Katoliknews.com – Uskup Agung Merauke, Mgr Nicolaus Adi Saputra MSC mengecam aksi represi terhadap warga Papua, di mana ratusan ratusan orang ditangkap dan ditahan oleh aparat.
Ia pun meminta aparat penegak hukum untuk membuka ruang demokrasi bagi orang Papua, sehingga mereka bisa mengekspresikan diri dan tidak melihat setiap aksi damai sebagai tindakan provokasi.
Sebagaimana dilaporkan Ucanews.com, Mgr Nicolaus mengatakan, demonstrasi adalah pilihan terakhir ketika saluran untuk ekspresi individu tertahan.

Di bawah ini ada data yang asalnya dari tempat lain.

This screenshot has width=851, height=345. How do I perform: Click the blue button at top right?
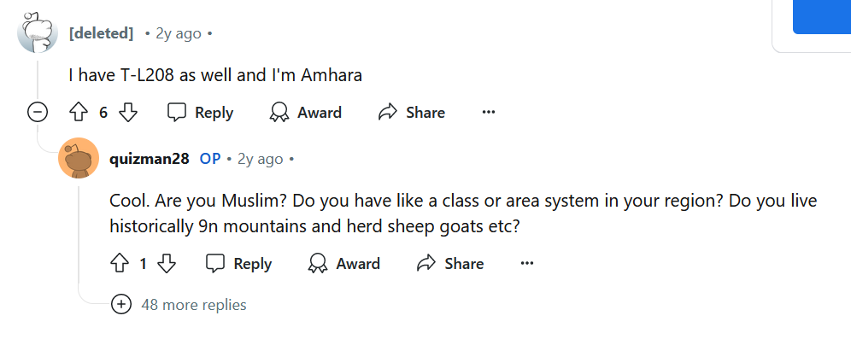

“Negara menjamin demokrasi bagi semua warga negara,” katanya, menanggapi penangkapan ratusan orang dalam aksi damai di sejumlah kota di Papua pada Rabu, 13 Juli 2016.

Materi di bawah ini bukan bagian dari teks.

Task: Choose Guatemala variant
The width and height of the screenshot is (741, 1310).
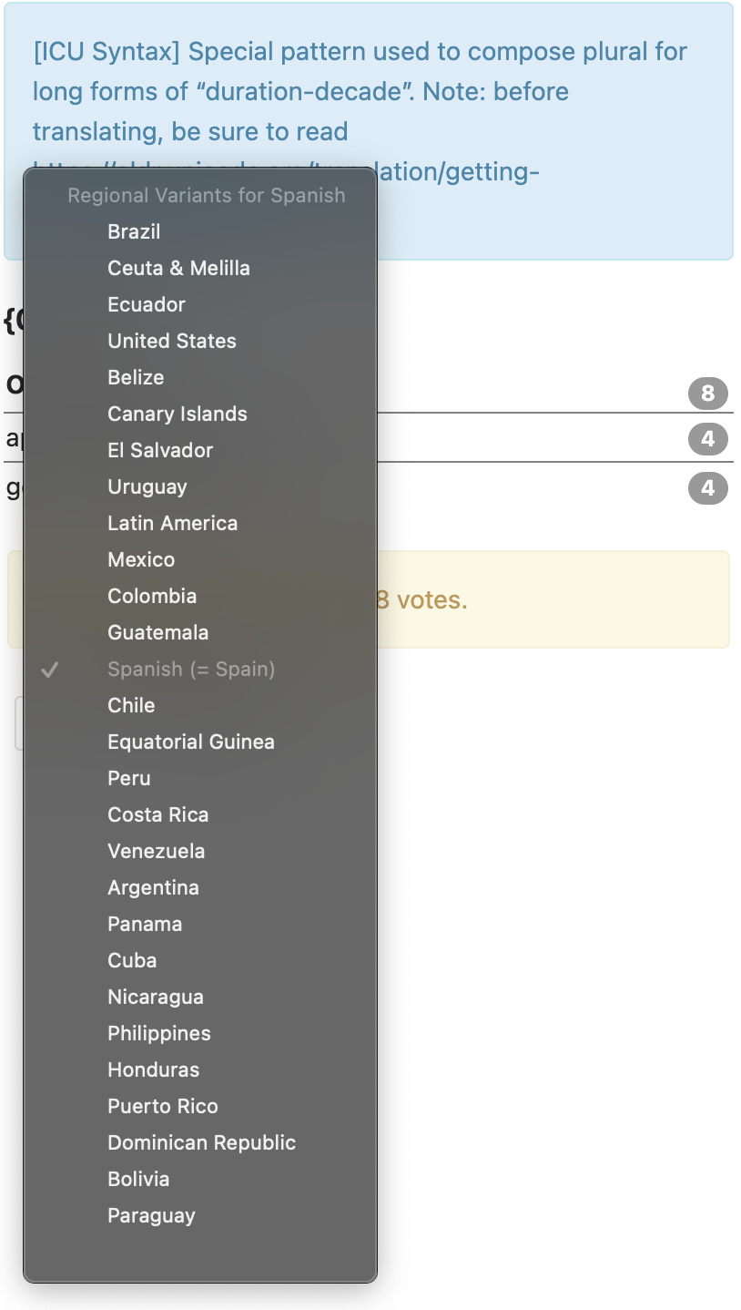Action: point(157,632)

“Jika ruang tidak diberikan kepada mereka, mereka akan turun ke jalan (lagi),” katanya.
Aksi damai itu merupakan upaya menyuarakan dukungan agar Papua menjadi anggota penuh dalam Melanesian Spearhead Group (MSG) yang sedang mengadakan konferensi di Kepulauan Solomon, 14-16 Juli.
MSG meliputi Kepulauan Solomon, Fiji, Papua Nugini dan Vanuatu yang bertujuan meningkatkan pertumbuhan ekonomi di antara para anggotanya.

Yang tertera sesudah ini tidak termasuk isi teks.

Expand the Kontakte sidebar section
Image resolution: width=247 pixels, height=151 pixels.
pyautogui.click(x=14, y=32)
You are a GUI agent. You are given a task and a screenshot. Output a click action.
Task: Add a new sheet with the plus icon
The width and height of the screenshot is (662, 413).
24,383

Lebih dari 500 orang ditangkap, termasuk perempuan dan anak-anak pada unjuk rasa damai 13 Juli.
Sebagian besar warga kemudian dibebaskan, tetapi sejumlah orang masih ditahan untuk diinterogasi lebih lanjut.
Kapolres Merauke, Ajun Komisaris Besar Polisi (AKBP) Taufik Irpan Awaludin, mengatakan para demonstran ditangkap karena mengambil bagian dalam unjuk rasa yang diselenggarakan oleh kelompok-kelompok terlarang, seperti Komite Nasional Papua Barat dan Parlemen Rakyat Daerah.
“Kami tidak memberikan izin kepada kelompok-kelompok tertentu untuk menggelar aksi unjuk rasa,” katanya.
Laporan organsasi Papuans Behind Bars atau Orang-orang Papua di Balik Jeruji Besi serta sejumlah lembaga lain menyebutkan bahwa, selama tahun ini, sudah 4.198 orang Papua yang pernah ditangkap aparat.
Jumlah ini meningkat tajam dari tahun sebelumnya, 1.083 serta pada 2014 yang hanya 370 orang.